◆ **Tarefa proposta**: Copie sem alterações um trecho da crítica sobre o filme Capitão Fantástico: comece nas palavras que contêm "Viggo Mortensen e Samantha" e pare depois de "Capitão Fantástico (2016).".

◆ **Texto de origem**:
* * * * *

CAPITÃO FANTÁSTICO | Uma família e um filme a seu próprio modo

Atualizado: 14 de ago. de 2020


Viggo Mortensen e Samantha Isler em cena do filme Capitão Fantástico (2016) | Foto: Divulgação (Universal)


Ao ser questionada a fazer uma análise sobre sua leitura de Lolita, uma adolescente se diz perturbada com o protagonista do livro, do qual diz sentir tanto ódio, por ser no fundo um pedófilo, quanto pena, por ser um apaixonado. Se não fica clara a analogia logo naquele momento, não demora a surgir estes mesmos sentimentos contraditórios da jovem Kielyr (Samantha Isler) no espectador, mas sobre outro personagem: o pai dela, Ben Cash, interpretado por Viggo Mortensen em Capitão Fantástico (2016).

* * * * *

◆ **Informações fornecidas**:
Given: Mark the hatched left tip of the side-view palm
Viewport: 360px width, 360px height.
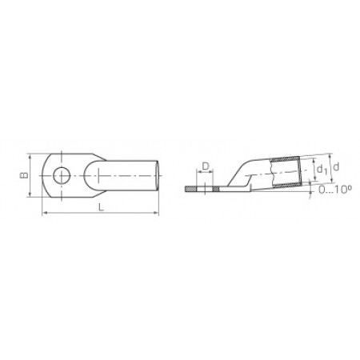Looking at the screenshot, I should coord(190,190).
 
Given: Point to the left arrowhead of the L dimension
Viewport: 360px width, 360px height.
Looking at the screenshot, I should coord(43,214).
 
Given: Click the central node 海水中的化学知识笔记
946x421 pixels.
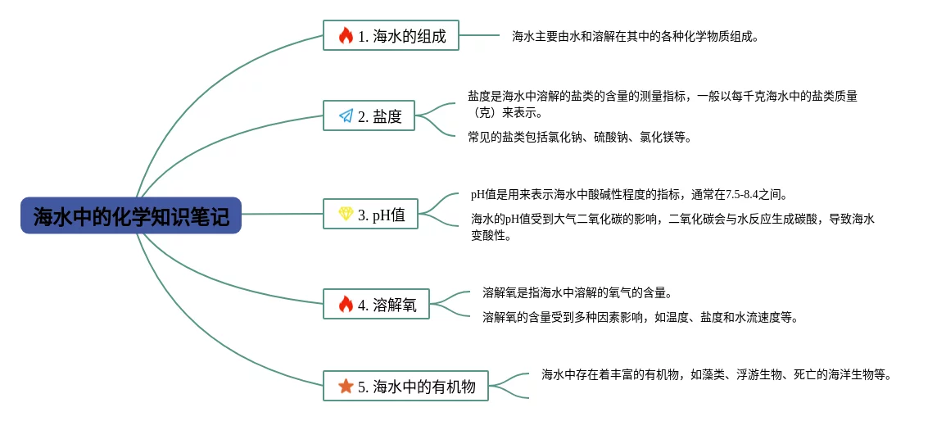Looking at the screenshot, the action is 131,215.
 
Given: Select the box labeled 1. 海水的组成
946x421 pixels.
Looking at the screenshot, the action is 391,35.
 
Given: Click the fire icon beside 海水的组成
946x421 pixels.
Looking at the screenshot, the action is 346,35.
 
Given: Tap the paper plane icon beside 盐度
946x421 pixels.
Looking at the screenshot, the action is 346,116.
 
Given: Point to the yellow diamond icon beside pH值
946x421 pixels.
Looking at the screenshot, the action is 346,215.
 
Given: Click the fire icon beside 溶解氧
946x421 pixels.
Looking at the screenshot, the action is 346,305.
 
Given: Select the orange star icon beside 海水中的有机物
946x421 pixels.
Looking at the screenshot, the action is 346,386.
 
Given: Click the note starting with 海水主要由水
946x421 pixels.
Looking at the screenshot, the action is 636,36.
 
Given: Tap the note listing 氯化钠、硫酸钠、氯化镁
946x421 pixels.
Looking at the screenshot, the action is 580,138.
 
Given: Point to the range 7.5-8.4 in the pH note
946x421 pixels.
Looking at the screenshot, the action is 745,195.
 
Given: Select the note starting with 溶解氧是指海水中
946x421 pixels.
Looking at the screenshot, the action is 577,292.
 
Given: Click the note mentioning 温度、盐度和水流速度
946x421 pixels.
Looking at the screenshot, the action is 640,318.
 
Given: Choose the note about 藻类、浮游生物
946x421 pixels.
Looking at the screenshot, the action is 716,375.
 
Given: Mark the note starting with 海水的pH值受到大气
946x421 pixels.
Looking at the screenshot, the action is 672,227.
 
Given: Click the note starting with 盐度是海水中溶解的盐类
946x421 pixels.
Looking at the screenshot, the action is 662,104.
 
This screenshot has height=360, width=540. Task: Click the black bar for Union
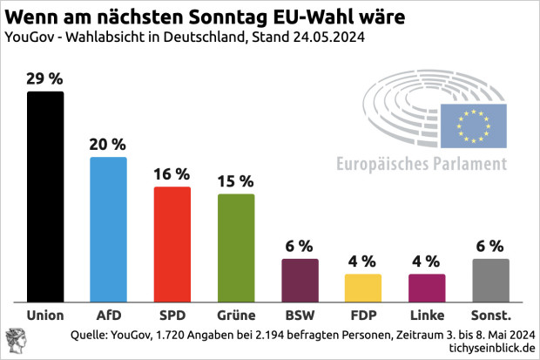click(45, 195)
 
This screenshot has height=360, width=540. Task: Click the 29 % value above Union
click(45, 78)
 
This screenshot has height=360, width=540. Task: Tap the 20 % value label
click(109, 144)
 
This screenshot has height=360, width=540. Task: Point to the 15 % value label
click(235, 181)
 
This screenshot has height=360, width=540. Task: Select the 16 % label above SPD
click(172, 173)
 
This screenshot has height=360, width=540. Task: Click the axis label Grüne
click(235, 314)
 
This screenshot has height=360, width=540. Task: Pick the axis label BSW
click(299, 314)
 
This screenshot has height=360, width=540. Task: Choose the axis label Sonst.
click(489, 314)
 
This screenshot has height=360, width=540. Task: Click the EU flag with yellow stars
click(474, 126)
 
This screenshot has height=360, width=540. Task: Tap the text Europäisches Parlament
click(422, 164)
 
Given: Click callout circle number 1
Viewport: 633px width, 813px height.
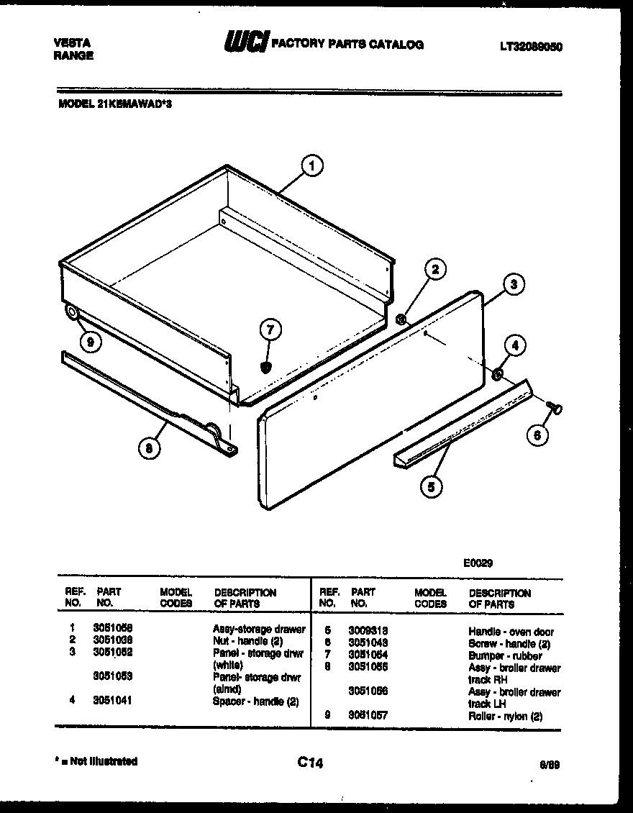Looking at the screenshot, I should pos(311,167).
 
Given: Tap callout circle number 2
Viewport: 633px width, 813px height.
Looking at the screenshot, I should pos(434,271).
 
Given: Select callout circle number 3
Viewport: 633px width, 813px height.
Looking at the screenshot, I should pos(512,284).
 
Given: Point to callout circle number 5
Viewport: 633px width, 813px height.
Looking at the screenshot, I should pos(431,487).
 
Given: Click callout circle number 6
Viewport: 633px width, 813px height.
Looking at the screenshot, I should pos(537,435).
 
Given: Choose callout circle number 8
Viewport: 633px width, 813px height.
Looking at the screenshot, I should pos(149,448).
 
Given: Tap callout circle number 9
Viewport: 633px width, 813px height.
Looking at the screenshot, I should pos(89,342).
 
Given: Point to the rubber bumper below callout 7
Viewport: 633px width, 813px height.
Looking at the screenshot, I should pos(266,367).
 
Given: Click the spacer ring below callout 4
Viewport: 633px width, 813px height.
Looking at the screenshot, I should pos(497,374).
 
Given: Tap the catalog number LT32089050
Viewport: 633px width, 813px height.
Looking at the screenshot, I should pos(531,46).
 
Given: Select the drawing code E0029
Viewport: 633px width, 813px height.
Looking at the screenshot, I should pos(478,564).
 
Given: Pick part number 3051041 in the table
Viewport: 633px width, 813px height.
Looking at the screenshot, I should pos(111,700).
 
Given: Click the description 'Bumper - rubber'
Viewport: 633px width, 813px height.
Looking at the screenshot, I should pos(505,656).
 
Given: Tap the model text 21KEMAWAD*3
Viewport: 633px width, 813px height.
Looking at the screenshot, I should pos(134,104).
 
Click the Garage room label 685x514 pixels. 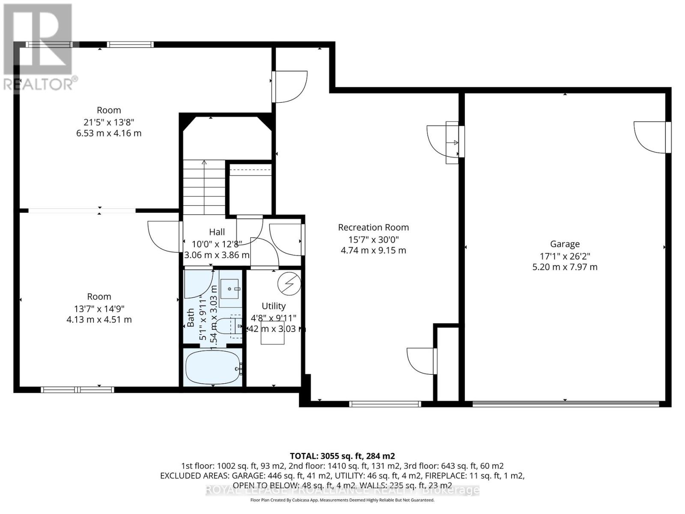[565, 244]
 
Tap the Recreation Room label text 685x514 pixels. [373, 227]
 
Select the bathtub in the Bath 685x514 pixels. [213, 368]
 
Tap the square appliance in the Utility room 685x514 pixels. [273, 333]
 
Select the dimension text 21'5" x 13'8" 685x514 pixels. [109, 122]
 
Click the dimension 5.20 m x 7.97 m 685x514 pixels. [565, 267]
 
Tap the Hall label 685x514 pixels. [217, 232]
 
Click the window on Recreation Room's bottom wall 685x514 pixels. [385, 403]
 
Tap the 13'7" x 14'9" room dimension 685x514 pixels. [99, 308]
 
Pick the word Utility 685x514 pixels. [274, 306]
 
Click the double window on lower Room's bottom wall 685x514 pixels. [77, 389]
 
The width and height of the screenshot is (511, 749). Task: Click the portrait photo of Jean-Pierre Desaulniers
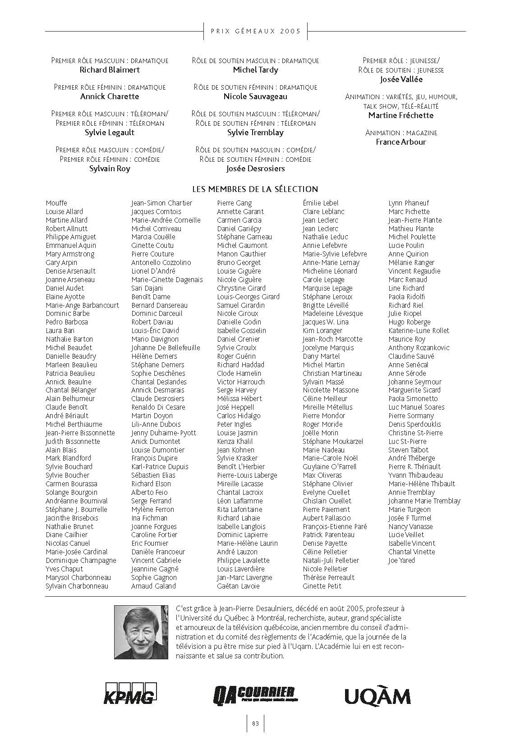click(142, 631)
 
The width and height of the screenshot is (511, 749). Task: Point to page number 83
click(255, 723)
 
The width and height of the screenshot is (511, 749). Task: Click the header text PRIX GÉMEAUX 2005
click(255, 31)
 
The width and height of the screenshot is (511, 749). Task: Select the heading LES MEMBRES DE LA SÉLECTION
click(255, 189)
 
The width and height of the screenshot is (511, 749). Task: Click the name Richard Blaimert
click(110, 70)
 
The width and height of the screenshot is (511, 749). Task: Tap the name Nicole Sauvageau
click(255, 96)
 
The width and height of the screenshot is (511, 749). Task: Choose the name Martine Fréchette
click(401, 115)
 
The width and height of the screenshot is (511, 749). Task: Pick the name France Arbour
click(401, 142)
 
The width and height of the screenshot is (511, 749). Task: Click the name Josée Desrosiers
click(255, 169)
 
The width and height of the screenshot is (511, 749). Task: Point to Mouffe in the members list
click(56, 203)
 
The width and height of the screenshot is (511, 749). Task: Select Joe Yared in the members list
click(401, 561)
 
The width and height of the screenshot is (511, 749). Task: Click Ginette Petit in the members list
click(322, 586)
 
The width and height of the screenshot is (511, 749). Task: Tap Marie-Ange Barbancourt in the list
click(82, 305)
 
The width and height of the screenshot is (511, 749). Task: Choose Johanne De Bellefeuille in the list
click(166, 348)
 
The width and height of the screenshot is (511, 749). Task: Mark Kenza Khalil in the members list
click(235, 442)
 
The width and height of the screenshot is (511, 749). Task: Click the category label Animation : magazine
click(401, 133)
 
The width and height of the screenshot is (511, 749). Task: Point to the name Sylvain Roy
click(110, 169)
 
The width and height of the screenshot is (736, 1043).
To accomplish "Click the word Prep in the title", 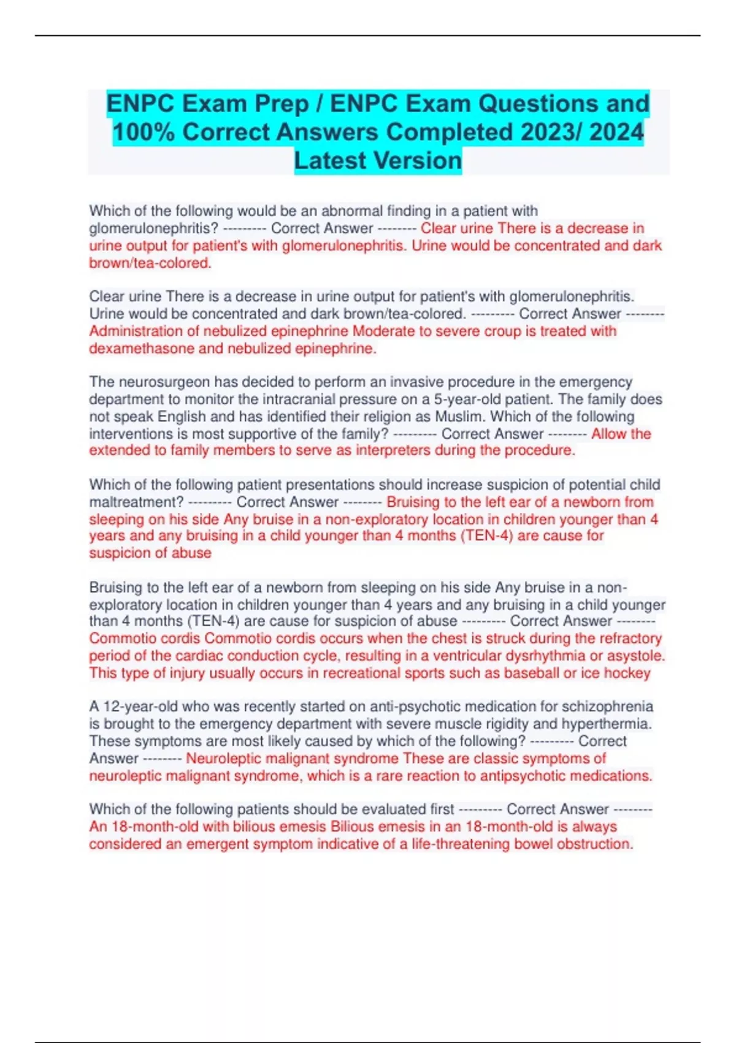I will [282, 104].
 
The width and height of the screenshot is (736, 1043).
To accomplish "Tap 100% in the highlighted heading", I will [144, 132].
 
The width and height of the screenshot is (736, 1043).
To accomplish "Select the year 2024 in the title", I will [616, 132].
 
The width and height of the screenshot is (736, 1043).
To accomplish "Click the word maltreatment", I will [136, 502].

* * * * *

◆ **Resultado obtido**:
Viggo Mortensen e Samantha Isler em cena do filme Capitão Fantástico (2016) | Foto: Divulgação (Universal)


Ao ser questionada a fazer uma análise sobre sua leitura de Lolita, uma adolescente se diz perturbada com o protagonista do livro, do qual diz sentir tanto ódio, por ser no fundo um pedófilo, quanto pena, por ser um apaixonado. Se não fica clara a analogia logo naquele momento, não demora a surgir estes mesmos sentimentos contraditórios da jovem Kielyr (Samantha Isler) no espectador, mas sobre outro personagem: o pai dela, Ben Cash, interpretado por Viggo Mortensen em Capitão Fantástico (2016).